§ Task goal
Word for word, restate the lines of the data from the first through the one containing "Гранитные клумбы (86, 1342)", and nothing else.

§ Material shown

....

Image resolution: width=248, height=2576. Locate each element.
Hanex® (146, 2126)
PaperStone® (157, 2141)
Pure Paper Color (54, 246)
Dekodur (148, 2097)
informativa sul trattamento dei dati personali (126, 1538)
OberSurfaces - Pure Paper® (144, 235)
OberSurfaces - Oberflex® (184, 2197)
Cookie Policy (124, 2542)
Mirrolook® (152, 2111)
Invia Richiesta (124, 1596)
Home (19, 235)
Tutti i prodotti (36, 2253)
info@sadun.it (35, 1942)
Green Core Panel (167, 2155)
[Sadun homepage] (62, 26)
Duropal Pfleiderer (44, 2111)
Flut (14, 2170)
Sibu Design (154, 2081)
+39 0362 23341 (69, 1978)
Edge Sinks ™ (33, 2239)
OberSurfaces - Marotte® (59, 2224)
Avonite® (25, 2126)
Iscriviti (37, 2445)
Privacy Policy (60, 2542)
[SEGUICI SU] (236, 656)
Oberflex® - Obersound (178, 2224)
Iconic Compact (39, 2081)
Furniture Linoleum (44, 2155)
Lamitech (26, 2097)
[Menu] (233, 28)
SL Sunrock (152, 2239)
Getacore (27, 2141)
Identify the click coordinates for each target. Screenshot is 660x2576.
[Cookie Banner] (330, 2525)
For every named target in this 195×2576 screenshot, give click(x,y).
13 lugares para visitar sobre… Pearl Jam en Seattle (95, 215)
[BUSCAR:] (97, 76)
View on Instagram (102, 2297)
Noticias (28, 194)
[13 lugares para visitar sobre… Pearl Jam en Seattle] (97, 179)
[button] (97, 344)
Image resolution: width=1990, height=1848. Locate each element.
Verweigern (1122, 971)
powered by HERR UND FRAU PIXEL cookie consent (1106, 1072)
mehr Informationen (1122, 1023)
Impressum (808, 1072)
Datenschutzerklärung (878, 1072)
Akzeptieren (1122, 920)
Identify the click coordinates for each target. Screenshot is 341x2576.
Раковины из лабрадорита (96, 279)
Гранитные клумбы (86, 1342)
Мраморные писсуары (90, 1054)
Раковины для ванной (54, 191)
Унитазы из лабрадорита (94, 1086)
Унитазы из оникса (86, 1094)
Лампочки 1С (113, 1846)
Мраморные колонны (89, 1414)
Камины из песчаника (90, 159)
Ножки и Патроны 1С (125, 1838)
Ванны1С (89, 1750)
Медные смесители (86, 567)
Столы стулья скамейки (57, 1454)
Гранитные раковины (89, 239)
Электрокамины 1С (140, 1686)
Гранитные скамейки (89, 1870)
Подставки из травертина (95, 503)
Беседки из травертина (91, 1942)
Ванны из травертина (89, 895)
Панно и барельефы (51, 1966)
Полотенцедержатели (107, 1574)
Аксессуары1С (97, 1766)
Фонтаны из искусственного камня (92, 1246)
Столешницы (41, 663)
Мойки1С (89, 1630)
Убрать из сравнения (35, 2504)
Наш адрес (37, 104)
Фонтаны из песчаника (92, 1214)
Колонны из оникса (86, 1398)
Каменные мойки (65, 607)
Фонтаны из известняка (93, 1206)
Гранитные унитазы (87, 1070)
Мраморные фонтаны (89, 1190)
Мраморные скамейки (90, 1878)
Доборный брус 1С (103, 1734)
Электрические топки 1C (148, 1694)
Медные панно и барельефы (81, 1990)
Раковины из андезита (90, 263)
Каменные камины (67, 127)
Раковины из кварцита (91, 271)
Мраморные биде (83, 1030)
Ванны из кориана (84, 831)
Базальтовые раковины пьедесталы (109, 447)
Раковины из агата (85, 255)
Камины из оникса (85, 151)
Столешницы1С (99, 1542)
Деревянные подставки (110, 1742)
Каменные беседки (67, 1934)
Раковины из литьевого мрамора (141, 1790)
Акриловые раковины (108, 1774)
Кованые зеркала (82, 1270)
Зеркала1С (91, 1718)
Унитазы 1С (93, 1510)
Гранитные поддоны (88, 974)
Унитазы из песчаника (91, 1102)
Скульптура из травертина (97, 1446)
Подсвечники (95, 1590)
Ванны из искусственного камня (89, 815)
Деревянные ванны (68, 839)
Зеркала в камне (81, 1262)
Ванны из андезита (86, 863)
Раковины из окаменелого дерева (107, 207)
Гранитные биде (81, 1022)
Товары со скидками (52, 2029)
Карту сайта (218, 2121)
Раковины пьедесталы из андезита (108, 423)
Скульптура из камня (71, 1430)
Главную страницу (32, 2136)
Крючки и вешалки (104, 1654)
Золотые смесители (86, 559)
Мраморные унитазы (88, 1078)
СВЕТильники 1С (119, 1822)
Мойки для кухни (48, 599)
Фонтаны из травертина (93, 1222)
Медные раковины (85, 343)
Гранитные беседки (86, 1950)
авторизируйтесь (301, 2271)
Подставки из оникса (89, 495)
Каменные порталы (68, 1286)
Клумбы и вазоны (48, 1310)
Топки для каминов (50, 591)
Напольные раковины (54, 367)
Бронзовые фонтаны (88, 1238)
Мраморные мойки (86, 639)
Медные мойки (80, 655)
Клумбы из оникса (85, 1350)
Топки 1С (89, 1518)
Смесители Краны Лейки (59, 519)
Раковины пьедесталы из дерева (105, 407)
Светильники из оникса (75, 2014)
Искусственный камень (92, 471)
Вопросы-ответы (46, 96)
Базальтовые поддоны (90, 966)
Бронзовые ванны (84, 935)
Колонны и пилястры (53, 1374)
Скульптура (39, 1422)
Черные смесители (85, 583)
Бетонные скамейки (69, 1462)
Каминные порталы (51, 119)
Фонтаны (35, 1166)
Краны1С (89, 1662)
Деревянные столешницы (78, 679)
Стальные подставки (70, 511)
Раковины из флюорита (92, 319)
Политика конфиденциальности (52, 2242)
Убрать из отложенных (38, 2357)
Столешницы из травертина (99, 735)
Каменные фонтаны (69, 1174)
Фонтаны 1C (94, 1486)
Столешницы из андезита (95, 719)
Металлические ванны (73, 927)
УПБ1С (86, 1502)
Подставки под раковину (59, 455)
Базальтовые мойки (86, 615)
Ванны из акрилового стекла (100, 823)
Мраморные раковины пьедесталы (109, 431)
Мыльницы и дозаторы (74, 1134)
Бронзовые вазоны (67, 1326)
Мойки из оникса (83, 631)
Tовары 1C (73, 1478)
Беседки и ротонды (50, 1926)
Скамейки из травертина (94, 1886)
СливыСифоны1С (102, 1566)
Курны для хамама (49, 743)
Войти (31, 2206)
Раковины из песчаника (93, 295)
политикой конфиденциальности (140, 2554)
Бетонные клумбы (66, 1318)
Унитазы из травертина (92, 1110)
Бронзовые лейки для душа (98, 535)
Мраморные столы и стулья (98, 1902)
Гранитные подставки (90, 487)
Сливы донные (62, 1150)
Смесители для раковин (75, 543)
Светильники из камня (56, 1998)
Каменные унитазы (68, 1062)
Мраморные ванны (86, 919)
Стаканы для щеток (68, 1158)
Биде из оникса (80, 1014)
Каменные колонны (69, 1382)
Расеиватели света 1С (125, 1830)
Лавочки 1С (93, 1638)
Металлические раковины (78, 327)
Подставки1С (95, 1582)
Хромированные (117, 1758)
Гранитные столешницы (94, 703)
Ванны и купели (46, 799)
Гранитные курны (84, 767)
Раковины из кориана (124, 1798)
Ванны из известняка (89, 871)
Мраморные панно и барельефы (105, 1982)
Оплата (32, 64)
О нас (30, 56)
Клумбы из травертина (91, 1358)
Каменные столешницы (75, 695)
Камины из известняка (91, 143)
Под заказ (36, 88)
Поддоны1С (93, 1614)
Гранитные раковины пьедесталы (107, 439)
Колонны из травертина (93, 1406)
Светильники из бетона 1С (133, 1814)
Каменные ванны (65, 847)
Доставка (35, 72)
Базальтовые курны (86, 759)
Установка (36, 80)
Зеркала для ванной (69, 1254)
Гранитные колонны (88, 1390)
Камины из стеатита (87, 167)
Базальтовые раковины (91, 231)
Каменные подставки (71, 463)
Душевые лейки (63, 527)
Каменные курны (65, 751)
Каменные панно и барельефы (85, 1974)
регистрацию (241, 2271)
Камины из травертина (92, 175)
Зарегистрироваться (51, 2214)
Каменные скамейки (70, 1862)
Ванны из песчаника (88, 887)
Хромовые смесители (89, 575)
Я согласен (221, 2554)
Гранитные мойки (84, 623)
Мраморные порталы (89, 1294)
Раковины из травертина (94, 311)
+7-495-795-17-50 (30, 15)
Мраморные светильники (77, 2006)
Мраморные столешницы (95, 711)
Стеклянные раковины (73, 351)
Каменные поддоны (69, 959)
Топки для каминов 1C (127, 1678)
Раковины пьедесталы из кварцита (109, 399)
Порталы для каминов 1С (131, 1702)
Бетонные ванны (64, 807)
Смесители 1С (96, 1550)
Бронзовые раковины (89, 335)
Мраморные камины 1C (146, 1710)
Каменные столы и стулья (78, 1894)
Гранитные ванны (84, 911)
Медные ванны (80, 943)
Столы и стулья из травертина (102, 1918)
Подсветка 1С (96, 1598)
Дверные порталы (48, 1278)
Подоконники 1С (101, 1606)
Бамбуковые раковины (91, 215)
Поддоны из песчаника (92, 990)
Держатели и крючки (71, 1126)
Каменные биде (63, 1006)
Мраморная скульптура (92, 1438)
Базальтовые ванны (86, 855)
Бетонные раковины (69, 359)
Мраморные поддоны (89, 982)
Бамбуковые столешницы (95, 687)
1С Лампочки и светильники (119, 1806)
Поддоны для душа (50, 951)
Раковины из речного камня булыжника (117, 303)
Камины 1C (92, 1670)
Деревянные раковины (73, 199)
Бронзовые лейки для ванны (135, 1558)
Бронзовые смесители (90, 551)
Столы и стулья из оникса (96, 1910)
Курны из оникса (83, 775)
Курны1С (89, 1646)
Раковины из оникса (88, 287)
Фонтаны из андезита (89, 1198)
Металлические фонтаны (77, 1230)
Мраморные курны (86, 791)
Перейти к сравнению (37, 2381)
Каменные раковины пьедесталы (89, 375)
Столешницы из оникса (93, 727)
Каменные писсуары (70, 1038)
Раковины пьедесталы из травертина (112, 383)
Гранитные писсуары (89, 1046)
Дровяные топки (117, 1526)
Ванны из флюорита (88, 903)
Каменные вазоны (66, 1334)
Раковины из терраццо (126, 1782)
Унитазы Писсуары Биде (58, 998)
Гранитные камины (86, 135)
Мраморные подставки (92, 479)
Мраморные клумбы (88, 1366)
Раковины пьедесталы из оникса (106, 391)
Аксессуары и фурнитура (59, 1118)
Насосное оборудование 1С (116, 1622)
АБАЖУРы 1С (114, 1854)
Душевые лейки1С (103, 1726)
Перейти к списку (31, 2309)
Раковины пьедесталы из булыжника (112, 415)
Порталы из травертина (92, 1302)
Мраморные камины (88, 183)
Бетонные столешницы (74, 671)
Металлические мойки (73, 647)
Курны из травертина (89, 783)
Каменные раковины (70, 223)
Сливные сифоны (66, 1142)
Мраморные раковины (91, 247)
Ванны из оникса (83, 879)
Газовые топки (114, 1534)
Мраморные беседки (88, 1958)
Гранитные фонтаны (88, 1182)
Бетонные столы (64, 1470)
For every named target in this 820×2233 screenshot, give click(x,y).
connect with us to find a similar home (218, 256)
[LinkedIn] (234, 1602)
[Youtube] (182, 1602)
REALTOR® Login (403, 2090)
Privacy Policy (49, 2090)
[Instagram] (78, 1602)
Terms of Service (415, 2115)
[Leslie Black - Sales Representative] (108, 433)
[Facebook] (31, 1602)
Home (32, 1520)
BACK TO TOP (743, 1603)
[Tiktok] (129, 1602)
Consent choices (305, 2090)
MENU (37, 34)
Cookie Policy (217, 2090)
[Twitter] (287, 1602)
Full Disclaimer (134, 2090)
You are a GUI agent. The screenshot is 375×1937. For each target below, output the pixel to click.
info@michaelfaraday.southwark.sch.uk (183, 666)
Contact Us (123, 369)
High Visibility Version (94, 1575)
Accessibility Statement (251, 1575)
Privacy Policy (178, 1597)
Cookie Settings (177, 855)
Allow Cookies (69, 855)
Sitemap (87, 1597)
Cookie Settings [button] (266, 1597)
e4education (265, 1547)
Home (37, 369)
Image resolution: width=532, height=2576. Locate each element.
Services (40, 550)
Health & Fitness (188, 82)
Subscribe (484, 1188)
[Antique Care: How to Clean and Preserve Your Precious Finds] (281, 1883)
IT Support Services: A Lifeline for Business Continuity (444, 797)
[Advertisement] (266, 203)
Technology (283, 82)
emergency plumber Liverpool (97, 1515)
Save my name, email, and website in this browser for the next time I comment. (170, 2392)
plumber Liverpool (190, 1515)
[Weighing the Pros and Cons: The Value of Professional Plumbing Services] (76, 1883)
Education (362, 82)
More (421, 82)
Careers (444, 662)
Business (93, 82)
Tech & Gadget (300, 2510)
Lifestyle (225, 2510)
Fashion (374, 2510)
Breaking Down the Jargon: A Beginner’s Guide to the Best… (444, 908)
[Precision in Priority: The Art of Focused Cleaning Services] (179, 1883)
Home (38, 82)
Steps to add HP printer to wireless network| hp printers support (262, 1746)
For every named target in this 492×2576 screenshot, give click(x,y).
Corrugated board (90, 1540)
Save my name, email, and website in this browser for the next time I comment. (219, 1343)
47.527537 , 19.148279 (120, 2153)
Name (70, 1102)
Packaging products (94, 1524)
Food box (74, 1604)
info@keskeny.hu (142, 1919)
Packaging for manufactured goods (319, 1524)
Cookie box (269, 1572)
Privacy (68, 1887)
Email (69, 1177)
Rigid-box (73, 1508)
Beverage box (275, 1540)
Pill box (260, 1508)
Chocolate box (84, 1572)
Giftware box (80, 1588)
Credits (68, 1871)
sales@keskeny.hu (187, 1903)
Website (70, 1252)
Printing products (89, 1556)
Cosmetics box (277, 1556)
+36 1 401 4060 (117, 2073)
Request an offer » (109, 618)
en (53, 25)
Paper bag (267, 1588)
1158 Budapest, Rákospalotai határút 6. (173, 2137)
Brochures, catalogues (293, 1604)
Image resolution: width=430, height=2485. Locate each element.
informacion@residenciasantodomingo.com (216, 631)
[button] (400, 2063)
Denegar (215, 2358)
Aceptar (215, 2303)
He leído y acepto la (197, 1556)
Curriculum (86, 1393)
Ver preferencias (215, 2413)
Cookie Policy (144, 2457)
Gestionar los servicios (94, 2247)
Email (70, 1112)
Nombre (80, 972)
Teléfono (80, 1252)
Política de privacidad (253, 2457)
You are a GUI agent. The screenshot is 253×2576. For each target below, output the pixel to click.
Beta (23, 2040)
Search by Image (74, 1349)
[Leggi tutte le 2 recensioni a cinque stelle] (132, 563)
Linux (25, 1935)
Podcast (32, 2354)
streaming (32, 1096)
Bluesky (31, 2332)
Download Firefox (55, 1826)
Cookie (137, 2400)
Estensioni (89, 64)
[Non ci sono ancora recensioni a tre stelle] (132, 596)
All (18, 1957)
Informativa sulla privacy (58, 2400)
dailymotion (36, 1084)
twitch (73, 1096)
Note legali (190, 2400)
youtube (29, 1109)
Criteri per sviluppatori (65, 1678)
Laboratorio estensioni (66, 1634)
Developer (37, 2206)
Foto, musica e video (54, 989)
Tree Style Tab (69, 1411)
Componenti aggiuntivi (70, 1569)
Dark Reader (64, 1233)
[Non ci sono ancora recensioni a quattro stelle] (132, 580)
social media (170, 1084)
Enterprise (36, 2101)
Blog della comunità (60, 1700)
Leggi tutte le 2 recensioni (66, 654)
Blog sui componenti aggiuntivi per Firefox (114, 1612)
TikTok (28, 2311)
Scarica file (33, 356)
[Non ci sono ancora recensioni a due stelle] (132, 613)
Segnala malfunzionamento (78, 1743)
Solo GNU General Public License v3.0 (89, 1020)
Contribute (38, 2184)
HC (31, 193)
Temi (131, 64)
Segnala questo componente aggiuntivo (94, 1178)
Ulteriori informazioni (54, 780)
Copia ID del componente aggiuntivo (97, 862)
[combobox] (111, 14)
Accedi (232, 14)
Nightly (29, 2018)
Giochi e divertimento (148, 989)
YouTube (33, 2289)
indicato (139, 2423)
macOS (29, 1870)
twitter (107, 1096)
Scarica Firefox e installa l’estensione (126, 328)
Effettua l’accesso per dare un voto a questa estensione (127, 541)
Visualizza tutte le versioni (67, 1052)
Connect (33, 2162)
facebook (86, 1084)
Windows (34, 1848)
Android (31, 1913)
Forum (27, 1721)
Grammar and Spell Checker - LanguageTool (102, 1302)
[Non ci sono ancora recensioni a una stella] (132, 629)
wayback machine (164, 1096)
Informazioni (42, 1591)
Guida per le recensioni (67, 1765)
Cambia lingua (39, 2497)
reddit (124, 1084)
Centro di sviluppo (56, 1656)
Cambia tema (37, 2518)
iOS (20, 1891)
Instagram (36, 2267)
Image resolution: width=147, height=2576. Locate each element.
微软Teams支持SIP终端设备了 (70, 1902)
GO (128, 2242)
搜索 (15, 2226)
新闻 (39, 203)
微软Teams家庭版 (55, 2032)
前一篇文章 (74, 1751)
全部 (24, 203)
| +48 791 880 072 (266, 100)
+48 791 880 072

....

§ Answer section
Image resolution: width=248, height=2576. Locate each element.
Hanex® (146, 2126)
PaperStone® (157, 2141)
Pure Paper Color (54, 246)
Dekodur (148, 2097)
informativa sul trattamento dei dati personali (126, 1538)
OberSurfaces - Pure Paper® (144, 235)
OberSurfaces - Oberflex® (184, 2197)
Cookie Policy (124, 2542)
Mirrolook® (152, 2111)
Invia Richiesta (124, 1596)
Home (19, 235)
Tutti i prodotti (36, 2253)
info@sadun.it (35, 1942)
Green Core Panel (167, 2155)
[Sadun homepage] (62, 26)
Duropal Pfleiderer (44, 2111)
Flut (14, 2170)
Sibu Design (154, 2081)
+39 0362 23341 (69, 1978)
Edge Sinks ™ (33, 2239)
OberSurfaces - Marotte® (59, 2224)
Avonite® (25, 2126)
Iscriviti (37, 2445)
Privacy Policy (60, 2542)
[SEGUICI SU] (236, 656)
Oberflex® - Obersound (178, 2224)
Iconic Compact (39, 2081)
Furniture Linoleum (44, 2155)
Lamitech (26, 2097)
[Menu] (233, 28)
SL Sunrock (152, 2239)
Getacore (27, 2141)
Identify the click coordinates for each target. Screenshot is 660x2576.
[Cookie Banner] (330, 2525)
For every named target in this 195×2576 screenshot, give click(x,y).
13 lugares para visitar sobre… Pearl Jam en Seattle (95, 215)
[BUSCAR:] (97, 76)
View on Instagram (102, 2297)
Noticias (28, 194)
[13 lugares para visitar sobre… Pearl Jam en Seattle] (97, 179)
[button] (97, 344)
Image resolution: width=1990, height=1848. Locate each element.
Verweigern (1122, 971)
powered by HERR UND FRAU PIXEL cookie consent (1106, 1072)
mehr Informationen (1122, 1023)
Impressum (808, 1072)
Datenschutzerklärung (878, 1072)
Akzeptieren (1122, 920)
Identify the click coordinates for each target. Screenshot is 341x2576.
Раковины из лабрадорита (96, 279)
Гранитные клумбы (86, 1342)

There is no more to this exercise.